A puncture the following morning slashed that advantage and put 2019 champion Tänak within range, the Estonian closing to 13 seconds. But Tänak was honest about his form in the Hyundai, much improved since its difficult debut asphalt rally in Monte Carlo back in January: he didn’t really feel capable of matching Rovanperä’s GR Yaris Rally1 on the same tyres and in the more benign conditions that welcomed the crews to the second day’s final stage. Sure enough, Rovanperä blitzed that one to stretch his lead to near 20 seconds.
Just four stages to go, on Sunday morning.
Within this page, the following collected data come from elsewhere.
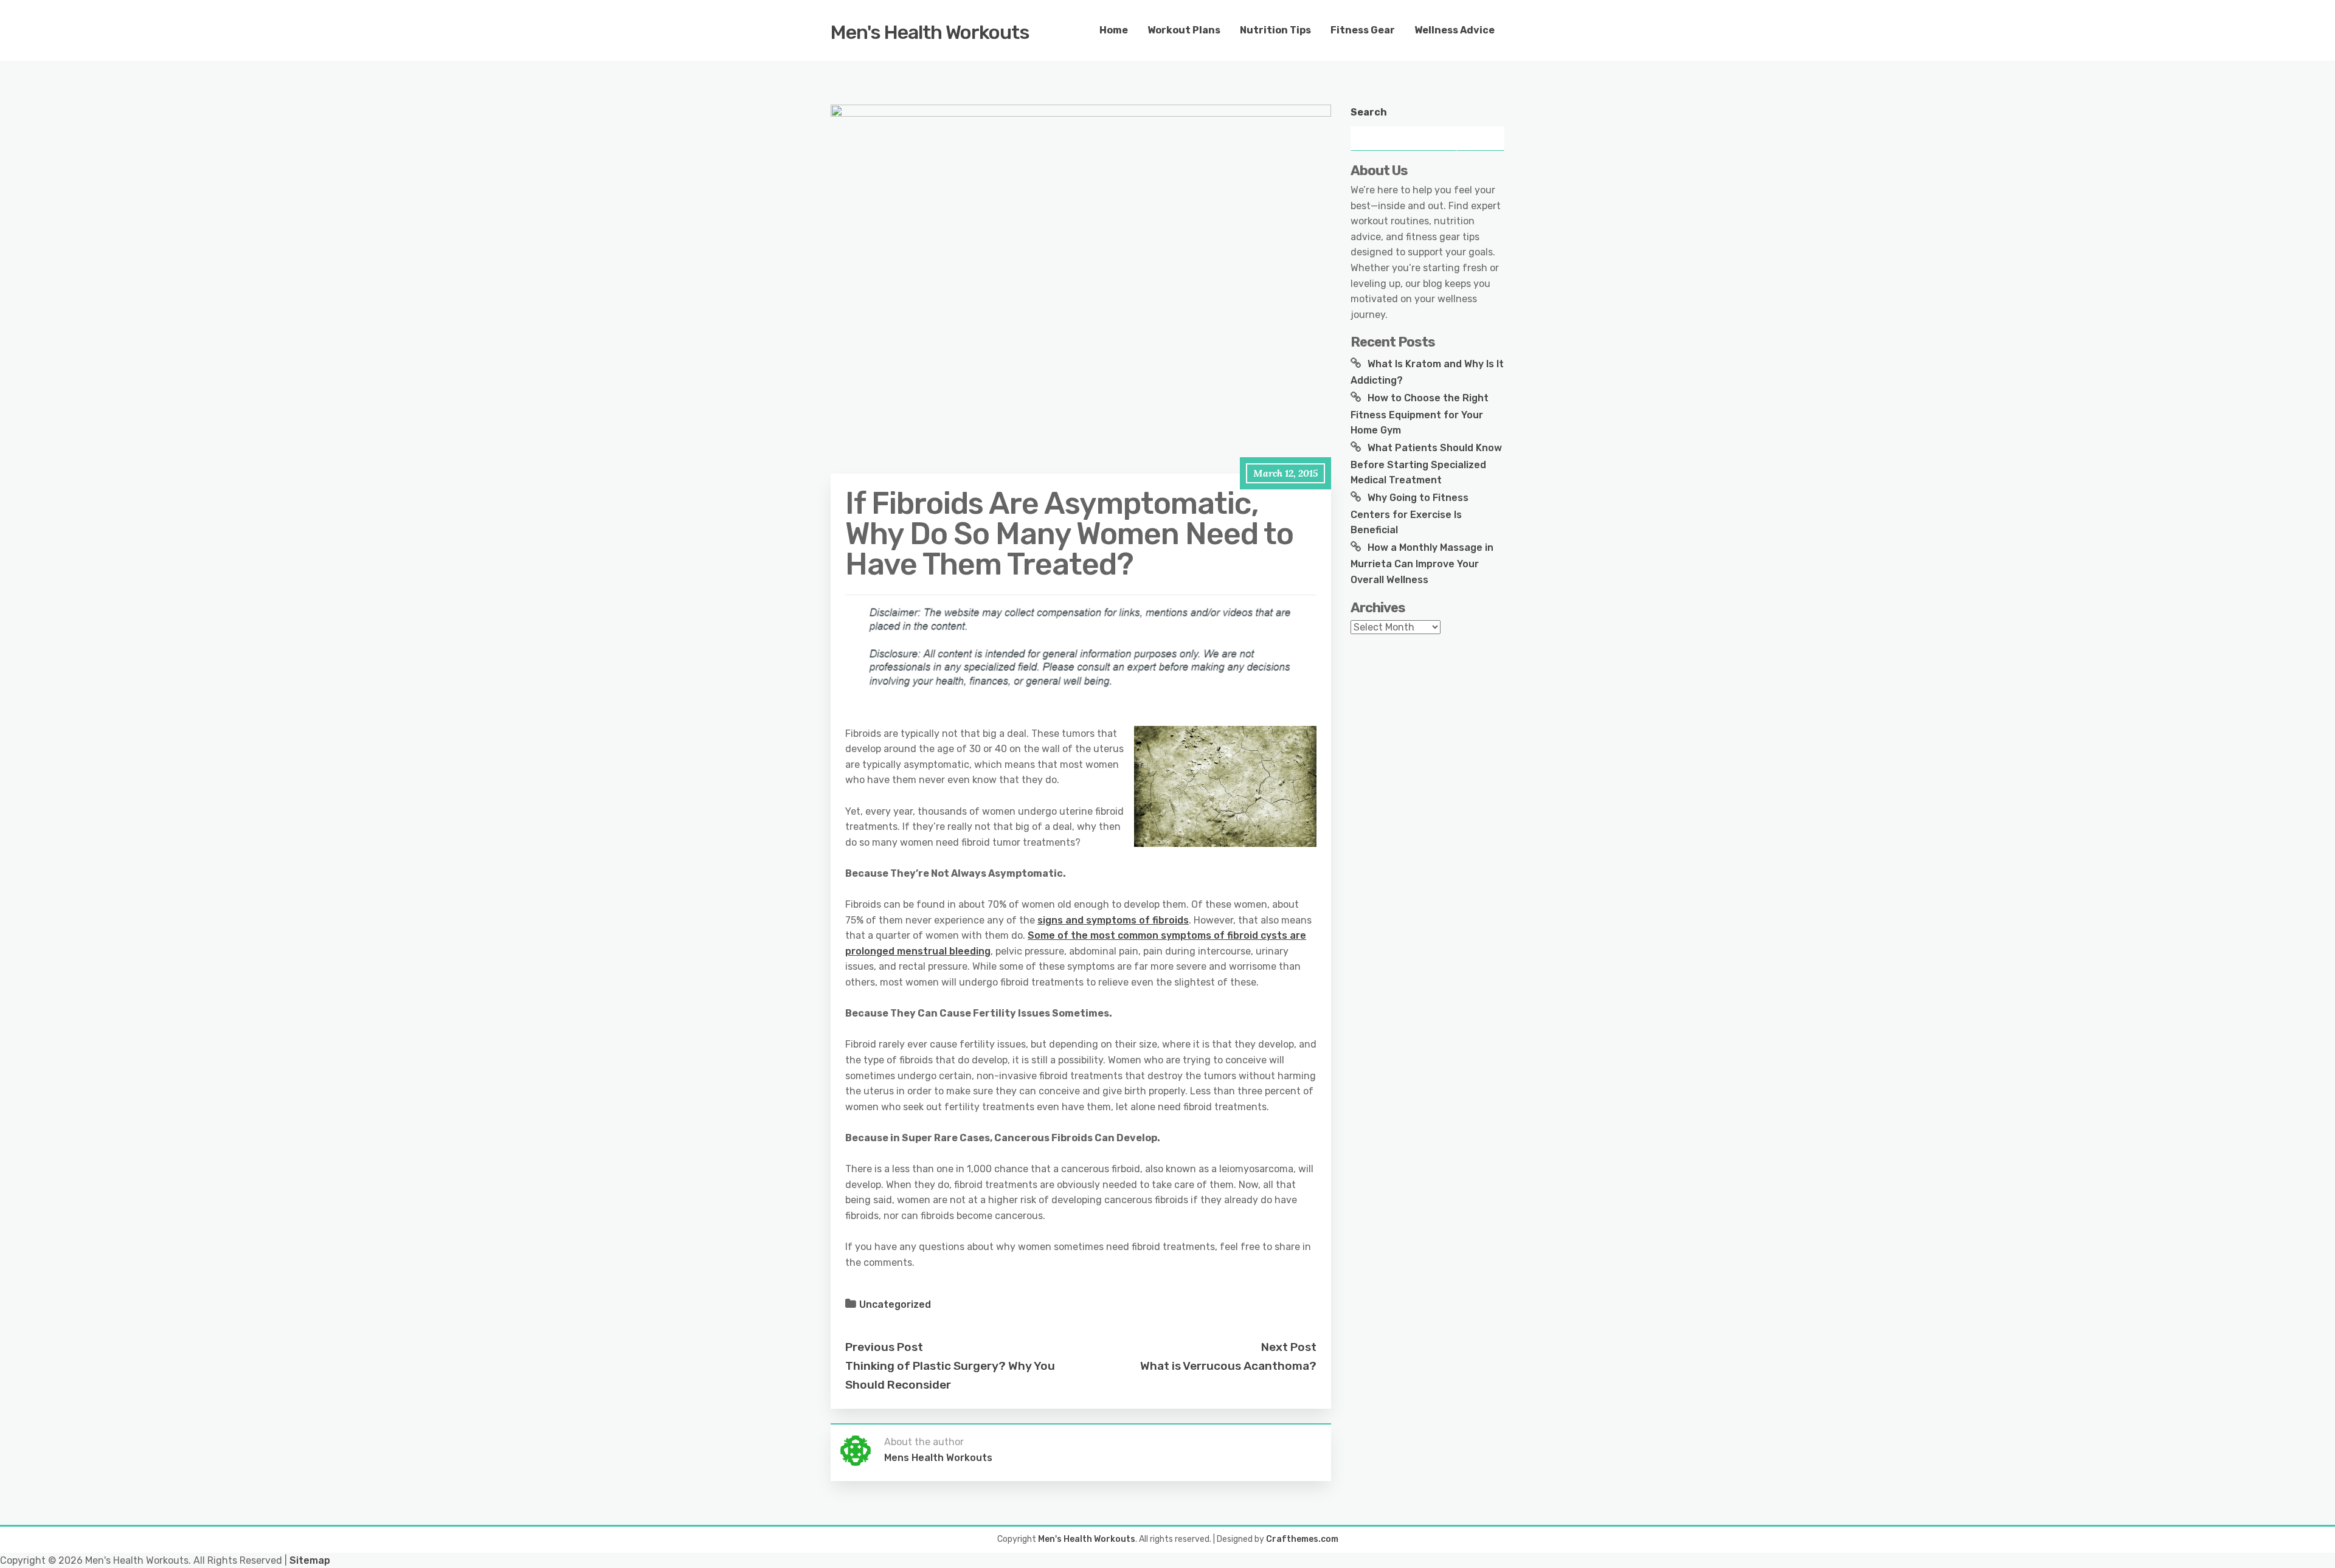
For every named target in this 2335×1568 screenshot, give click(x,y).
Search (1369, 112)
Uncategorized (895, 1304)
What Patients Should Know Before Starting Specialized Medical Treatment (1426, 464)
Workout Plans (1183, 30)
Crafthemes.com (1302, 1539)
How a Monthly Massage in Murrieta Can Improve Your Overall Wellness (1422, 563)
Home (1113, 30)
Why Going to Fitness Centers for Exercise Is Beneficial (1409, 514)
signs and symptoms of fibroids (1113, 920)
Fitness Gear (1362, 30)
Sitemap (309, 1560)
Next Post (1288, 1347)
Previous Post (884, 1347)
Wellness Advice (1454, 30)
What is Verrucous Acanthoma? (1228, 1366)
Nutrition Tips (1275, 30)
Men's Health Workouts (930, 32)
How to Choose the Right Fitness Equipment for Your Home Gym (1420, 414)
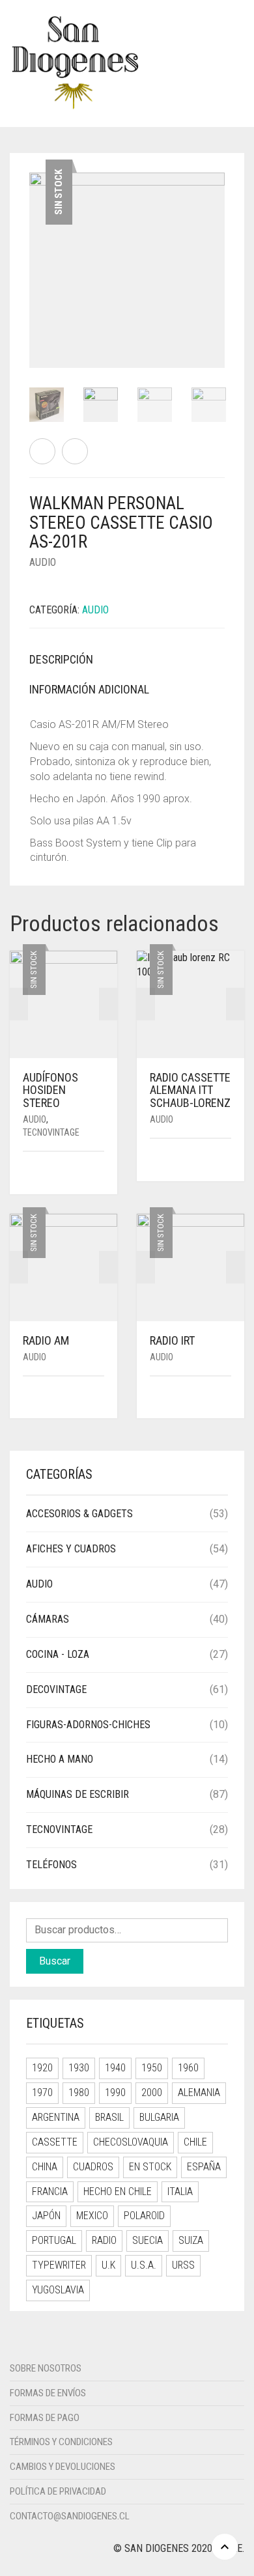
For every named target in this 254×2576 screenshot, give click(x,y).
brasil (109, 2117)
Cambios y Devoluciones (62, 2466)
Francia (50, 2191)
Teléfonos (51, 1864)
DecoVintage (56, 1689)
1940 (115, 2068)
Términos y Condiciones (61, 2442)
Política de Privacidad (58, 2491)
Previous (36, 254)
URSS (183, 2265)
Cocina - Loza (57, 1654)
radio (104, 2240)
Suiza (190, 2240)
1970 (42, 2092)
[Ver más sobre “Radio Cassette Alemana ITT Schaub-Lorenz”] (226, 1160)
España (204, 2167)
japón (46, 2215)
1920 (42, 2068)
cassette (55, 2142)
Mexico (92, 2215)
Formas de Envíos (48, 2393)
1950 (151, 2068)
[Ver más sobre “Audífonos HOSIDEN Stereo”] (99, 1173)
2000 (151, 2092)
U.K (108, 2265)
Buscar (54, 1961)
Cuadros (93, 2167)
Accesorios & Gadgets (79, 1513)
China (44, 2167)
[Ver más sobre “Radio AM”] (99, 1398)
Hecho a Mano (59, 1759)
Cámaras (47, 1619)
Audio (42, 562)
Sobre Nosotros (45, 2368)
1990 (115, 2092)
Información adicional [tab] (89, 689)
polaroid (144, 2215)
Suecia (147, 2240)
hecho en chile (117, 2191)
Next (217, 254)
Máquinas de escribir (77, 1794)
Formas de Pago (44, 2418)
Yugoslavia (58, 2290)
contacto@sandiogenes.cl (70, 2516)
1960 (188, 2068)
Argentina (55, 2117)
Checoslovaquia (130, 2142)
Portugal (54, 2240)
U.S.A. (143, 2265)
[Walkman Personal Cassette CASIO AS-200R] (75, 451)
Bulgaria (159, 2117)
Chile (195, 2142)
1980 (78, 2092)
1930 (78, 2068)
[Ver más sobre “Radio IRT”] (226, 1398)
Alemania (199, 2092)
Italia (180, 2191)
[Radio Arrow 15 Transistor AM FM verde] (42, 451)
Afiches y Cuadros (71, 1549)
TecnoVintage (51, 1132)
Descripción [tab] (61, 659)
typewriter (59, 2265)
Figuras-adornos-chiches (88, 1724)
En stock (150, 2167)
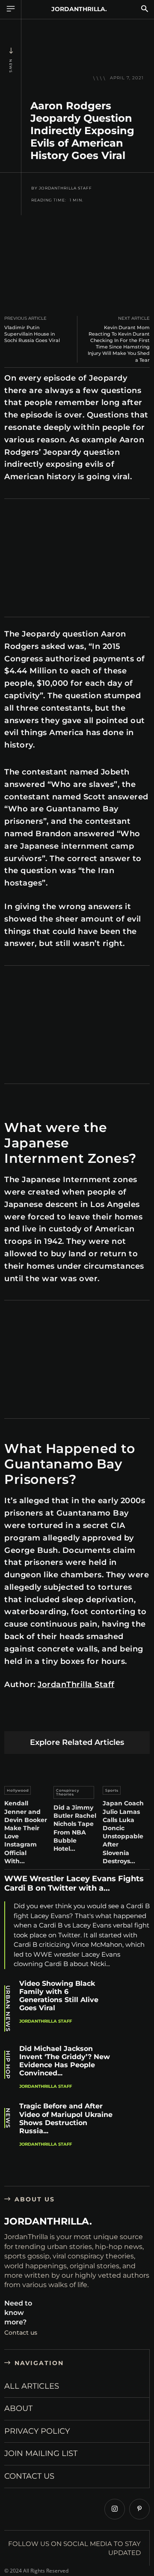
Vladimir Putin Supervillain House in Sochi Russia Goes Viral (32, 333)
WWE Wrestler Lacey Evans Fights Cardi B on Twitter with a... (74, 1883)
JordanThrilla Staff (65, 188)
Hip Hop (8, 2065)
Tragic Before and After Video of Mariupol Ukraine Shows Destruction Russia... (66, 2118)
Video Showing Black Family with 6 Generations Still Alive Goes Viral (58, 1995)
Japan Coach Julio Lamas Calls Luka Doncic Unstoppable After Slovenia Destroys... (123, 1831)
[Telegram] (133, 1717)
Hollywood (18, 1790)
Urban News (8, 2008)
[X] (33, 1717)
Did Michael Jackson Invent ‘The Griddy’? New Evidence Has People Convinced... (64, 2061)
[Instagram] (114, 2509)
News (11, 66)
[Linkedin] (73, 1717)
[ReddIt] (93, 1717)
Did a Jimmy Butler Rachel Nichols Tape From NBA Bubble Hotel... (74, 1828)
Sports (111, 1790)
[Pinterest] (53, 1717)
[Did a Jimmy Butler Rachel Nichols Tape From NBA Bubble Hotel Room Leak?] (77, 1768)
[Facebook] (13, 1717)
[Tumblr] (113, 1717)
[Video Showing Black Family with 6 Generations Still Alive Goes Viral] (135, 1997)
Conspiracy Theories (67, 1792)
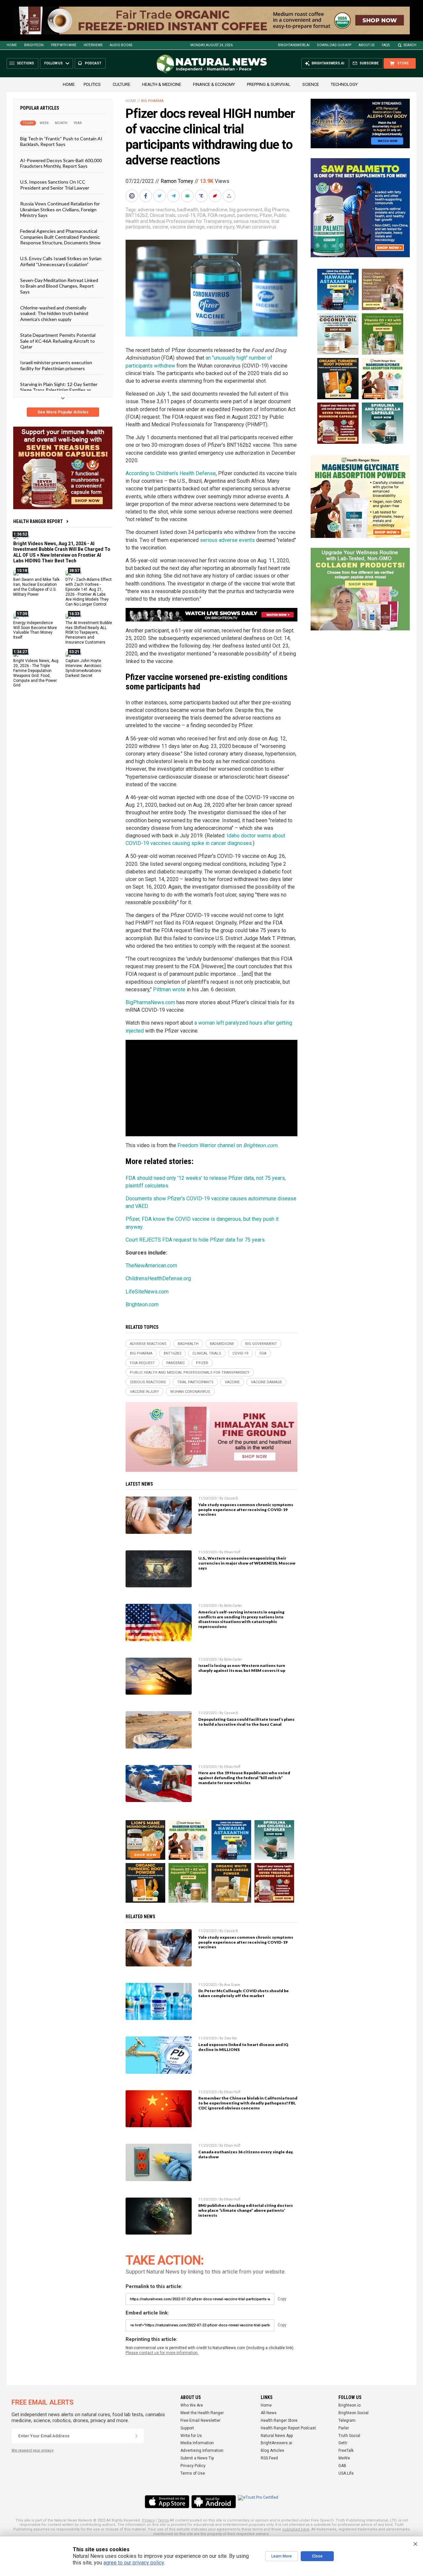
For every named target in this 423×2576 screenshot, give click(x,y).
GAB (342, 2465)
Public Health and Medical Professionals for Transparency (206, 218)
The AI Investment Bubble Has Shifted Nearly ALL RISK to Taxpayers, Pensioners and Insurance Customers (88, 632)
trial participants (195, 1382)
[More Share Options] (230, 196)
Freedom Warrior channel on (227, 1145)
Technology (344, 84)
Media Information (197, 2443)
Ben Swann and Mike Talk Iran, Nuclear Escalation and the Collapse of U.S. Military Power (36, 587)
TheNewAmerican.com (151, 1265)
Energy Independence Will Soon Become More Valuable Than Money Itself (35, 630)
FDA (201, 215)
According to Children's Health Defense (171, 473)
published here (295, 2529)
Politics (92, 84)
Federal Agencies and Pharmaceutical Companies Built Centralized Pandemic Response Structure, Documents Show (60, 236)
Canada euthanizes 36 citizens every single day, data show (245, 2154)
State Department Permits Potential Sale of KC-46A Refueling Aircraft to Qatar (58, 340)
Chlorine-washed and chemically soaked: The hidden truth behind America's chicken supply (54, 313)
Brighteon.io (349, 2405)
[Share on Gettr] (216, 196)
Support (187, 2428)
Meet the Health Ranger (202, 2413)
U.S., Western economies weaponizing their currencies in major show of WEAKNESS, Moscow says (246, 1563)
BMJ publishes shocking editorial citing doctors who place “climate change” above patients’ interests (245, 2210)
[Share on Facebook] (146, 196)
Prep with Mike (63, 45)
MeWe (344, 2458)
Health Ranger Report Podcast (288, 2428)
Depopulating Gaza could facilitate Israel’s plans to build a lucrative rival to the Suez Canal (246, 1722)
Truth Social (349, 2435)
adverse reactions (156, 209)
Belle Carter (233, 1605)
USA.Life (346, 2473)
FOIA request (221, 215)
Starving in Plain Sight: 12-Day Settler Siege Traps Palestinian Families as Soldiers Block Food (58, 390)
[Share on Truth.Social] (202, 196)
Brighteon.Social (353, 2413)
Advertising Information (201, 2450)
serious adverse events (227, 540)
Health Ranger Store (279, 2420)
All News (269, 2413)
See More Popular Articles (63, 412)
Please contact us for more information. (162, 2352)
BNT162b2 (137, 215)
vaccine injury (220, 226)
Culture (121, 84)
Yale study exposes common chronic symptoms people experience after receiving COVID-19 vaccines (245, 1509)
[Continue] (136, 2436)
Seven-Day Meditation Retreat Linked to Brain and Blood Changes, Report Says (59, 286)
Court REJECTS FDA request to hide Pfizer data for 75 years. (196, 1240)
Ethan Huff (232, 1552)
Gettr (342, 2443)
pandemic (247, 215)
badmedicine (213, 209)
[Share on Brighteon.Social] (132, 196)
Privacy (148, 2520)
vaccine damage (187, 226)
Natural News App (277, 2435)
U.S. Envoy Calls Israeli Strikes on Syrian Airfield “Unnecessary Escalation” (60, 261)
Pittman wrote (169, 989)
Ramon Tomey (177, 181)
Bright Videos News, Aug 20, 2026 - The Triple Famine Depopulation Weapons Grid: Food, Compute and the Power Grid (35, 673)
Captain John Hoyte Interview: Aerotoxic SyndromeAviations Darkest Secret (83, 668)
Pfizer (266, 215)
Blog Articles (272, 2450)
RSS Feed (269, 2458)
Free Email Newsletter (200, 2420)
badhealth (187, 209)
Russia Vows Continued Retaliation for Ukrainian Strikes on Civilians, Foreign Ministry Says (60, 209)
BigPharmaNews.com (150, 1002)
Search (410, 45)
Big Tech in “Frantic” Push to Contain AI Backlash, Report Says (61, 141)
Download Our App (334, 45)
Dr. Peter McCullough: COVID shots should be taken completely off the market (243, 1993)
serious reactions (251, 221)
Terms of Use (192, 2473)
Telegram (347, 2420)
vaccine (160, 226)
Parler (343, 2428)
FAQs (386, 45)
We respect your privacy (33, 2450)
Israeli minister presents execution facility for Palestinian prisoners (56, 365)
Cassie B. (231, 1498)
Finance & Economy (214, 84)
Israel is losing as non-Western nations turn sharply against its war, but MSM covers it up (241, 1668)
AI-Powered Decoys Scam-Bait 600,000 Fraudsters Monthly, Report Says (61, 163)
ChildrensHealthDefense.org (158, 1278)
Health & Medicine (161, 84)
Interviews (93, 45)
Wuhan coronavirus (256, 226)
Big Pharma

Rovanperä surely had this one covered – until Toyota failed to predict the heavy rain that turned the penultimate stage into a slithering survival run. Rovanperä had headed out for the final leg with four hard-compound Pirellis and a couple of wet-weather spares as insurance; but Hyundai gambled, giving Tänak four softs and his own rain-tyre reserves. That was fine for Kalle over the first two runs as his lead stretched to 28.4sec. But when they got back to Trakošćan – Vrbno for a second pass, the rally gods did their worst: even with his two wet-weather spares fitted, the mix with the hard rubber just didn’t work for Rovanperä, as Tänak suddenly began to fly on his combo of soft slicks and treaded Pirellis.
In just eight miles, Kalle’s 28.4sec lead became a 1.4sec deficit, with just the similar-length Power Stage to run. He’d led every inch since Friday morning, and now this. How cruel.
“At that point, we thought we had lost,” Latvala admitted. “The rain came and we knew it had also been raining on the Power Stage.” Had been, but not any longer. By the time the crews reached Zagorska Sela – Kumrovec for their second and final pass, the road was mostly dry. But mud and dirt thrown on from the many corner cuts still made any grip a bonus. Now back on hard Pirellis all round versus Tänak’s four softs, Latvala, his engineers, plus Rovanperä and co-driver Jonne Halttunen themselves, prepared for the worst.
“We were looking at the first WRC2 cars on the stage and there was quite a lot of mud on the road,” said Latvala. “We knew that Ott has better tyres for the conditions. Basically I started to calculate how many points we were going to lose to Hyundai. But eventually I threw the paper away thinking this was a waste of time, it’s nonsense to do it. Lucky I did it.